Hi mara and jdlong,
Thank both of you for the feedback. I had forked reticulate into my github repository so I am using the latest version. I also see that there are well defined S3 methods to handle pandas DataFrame conversion in the reticulate py_to_r() S3 class (e.g. py_to_r.pandas.core.frame.DataFrame). I have identified the problem. The following test executes correctly in a new R session.
library(reticulate)
library(testthat)
pd <- import("pandas")
py_config()
## python: /usr/local/bin/python3
## libpython: /Library/Frameworks/Python.framework/Versions/3.6/lib/python3.6/config-3.6m-darwin/libpython3.6.dylib
## pythonhome: /Library/Frameworks/Python.framework/Versions/3.6:/Library/Frameworks/Python.framework/Versions/3.6
## version: 3.6.5 (v3.6.5:f59c0932b4, Mar 28 2018, 05:52:31) [GCC 4.2.1 Compatible Apple LLVM 6.0 (clang-600.0.57)]
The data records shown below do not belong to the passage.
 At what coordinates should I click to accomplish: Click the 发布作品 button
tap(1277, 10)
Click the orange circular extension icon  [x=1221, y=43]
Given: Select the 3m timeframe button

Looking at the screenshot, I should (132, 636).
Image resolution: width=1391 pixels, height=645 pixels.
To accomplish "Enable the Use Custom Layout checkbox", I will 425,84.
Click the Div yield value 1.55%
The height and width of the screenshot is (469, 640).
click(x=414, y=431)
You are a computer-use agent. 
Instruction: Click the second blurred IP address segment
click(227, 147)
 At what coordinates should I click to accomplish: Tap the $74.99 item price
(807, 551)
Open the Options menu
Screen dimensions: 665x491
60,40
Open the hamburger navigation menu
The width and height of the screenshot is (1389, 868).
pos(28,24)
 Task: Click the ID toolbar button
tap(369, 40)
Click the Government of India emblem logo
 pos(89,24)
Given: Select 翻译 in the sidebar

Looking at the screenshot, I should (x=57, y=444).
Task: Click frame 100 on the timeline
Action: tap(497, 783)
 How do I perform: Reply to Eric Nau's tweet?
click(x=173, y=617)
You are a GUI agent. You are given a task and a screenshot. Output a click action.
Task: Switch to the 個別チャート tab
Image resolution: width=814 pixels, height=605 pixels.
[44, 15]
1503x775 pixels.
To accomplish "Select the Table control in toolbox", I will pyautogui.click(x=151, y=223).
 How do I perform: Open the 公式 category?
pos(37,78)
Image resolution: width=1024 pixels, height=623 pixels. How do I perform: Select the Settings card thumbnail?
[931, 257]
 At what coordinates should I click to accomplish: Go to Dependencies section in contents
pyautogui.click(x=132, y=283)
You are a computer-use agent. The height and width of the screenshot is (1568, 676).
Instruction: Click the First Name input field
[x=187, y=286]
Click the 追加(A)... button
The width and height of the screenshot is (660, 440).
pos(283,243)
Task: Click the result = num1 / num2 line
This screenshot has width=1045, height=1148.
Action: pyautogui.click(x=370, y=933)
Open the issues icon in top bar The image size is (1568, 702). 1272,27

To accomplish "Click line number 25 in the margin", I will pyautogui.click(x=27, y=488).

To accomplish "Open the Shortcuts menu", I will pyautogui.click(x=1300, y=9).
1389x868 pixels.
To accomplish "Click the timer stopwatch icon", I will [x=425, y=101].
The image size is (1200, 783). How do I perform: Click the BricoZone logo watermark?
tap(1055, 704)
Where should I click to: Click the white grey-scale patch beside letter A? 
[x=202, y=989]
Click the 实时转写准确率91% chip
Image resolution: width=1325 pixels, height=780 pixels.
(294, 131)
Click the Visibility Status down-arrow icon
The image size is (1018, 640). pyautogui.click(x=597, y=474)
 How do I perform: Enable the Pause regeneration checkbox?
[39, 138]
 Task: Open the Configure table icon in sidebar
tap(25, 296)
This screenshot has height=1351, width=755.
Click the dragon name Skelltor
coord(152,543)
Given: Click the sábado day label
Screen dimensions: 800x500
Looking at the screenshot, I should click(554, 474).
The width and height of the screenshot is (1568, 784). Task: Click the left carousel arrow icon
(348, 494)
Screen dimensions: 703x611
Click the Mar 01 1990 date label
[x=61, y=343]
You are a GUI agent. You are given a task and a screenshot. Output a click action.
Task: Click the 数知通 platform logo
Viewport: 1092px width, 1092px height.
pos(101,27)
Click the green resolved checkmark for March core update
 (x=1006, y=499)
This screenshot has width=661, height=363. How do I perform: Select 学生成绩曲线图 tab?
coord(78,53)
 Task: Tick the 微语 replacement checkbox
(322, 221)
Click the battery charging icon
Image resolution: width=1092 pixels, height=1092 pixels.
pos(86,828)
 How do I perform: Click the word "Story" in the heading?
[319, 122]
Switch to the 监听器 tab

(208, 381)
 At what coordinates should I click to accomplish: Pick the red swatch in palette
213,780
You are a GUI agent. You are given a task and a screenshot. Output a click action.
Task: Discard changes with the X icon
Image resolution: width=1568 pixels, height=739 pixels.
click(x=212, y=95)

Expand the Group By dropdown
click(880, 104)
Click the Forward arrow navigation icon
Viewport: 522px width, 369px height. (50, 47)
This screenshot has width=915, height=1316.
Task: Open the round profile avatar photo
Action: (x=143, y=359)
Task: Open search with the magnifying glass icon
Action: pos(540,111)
## numpy: /Library/Frameworks/Python.framework/Versions/3.6/lib/python3.6/site-packages/numpy
## numpy_version: 1.14.5
## pandas: /Library/Frameworks/Python.framework/Versions/3.6/lib/python3.6/site-packages/pandas
##
## NOTE: Python version was forced by RETICULATE_PYTHON
before <- iris
expect_is(before,class = "data.frame")
convert <- r_to_py(before)
expect_is(convert,class = "pandas.core.frame.DataFrame")
after <- py_to_r(convert)
expect_is(after,class = "data.frame")
The failure occurs when I utilize the function 'reticulate::import("pandas", as="pd")' with the as parameter. You can see below that the pandas.DataFrame is not converted into an R data.frame. So the problem is related to the S3 method for the pandas DataFrame not matching based on the name of the python module.
pd <- import("pandas",as = "pd")
py_config()
## python: /usr/local/bin/python3
## libpython: /Library/Frameworks/Python.framework/Versions/3.6/lib/python3.6/config-3.6m-darwin/libpython3.6.dylib
## pythonhome: /Library/Frameworks/Python.framework/Versions/3.6:/Library/Frameworks/Python.framework/Versions/3.6
## version: 3.6.5 (v3.6.5:f59c0932b4, Mar 28 2018, 05:52:31) [GCC 4.2.1 Compatible Apple LLVM 6.0 (clang-600.0.57)]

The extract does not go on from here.